● **Aim**
Put the rows into a Markdown table with the columns No. and Text, starting at the line that contains "Task: Click the" and ending at the last line of the rows. Number each line, skip blank lines, and leave the pictures out.
______
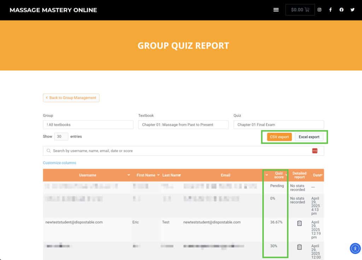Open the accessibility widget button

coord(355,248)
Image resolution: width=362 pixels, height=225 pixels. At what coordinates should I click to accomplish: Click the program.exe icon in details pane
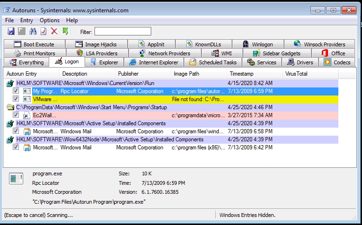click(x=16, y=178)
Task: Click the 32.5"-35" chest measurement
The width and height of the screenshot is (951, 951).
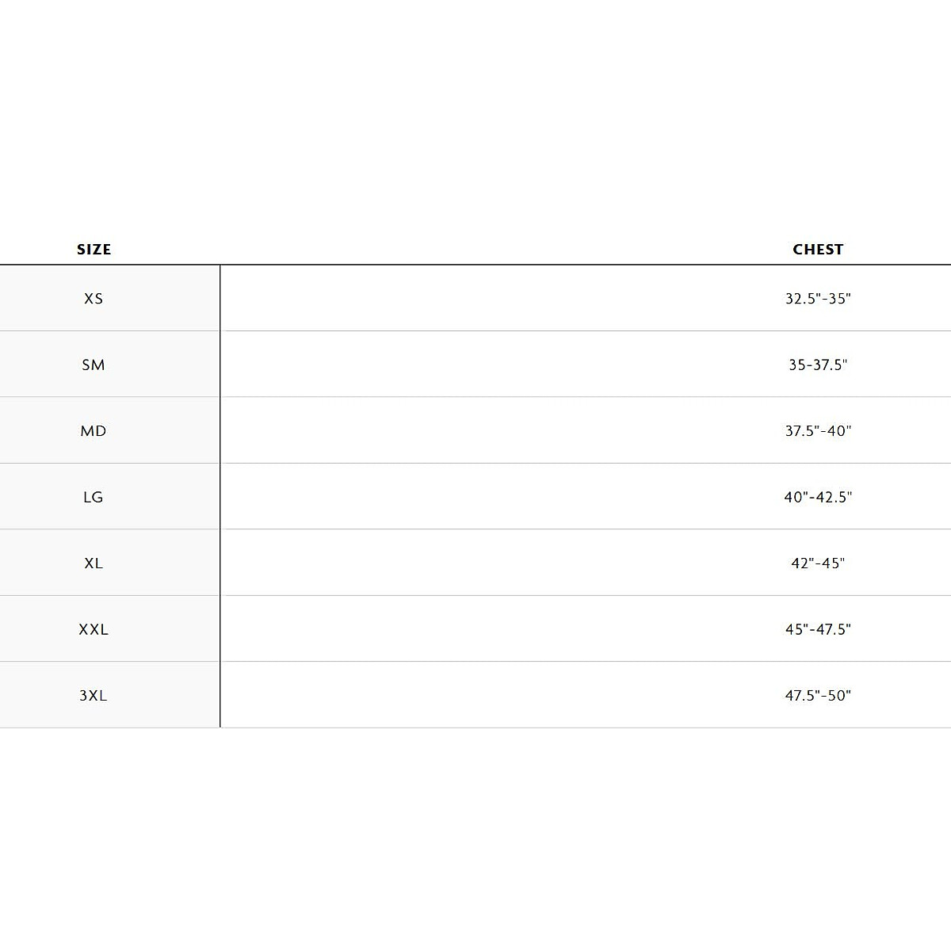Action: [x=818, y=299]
______
● **Solution**
| No. | Text |
|---|---|
| 1 | Task: Click the 32.5"-35" chest measurement |
| 2 | The width and height of the screenshot is (951, 951). |
| 3 | Action: [x=818, y=299] |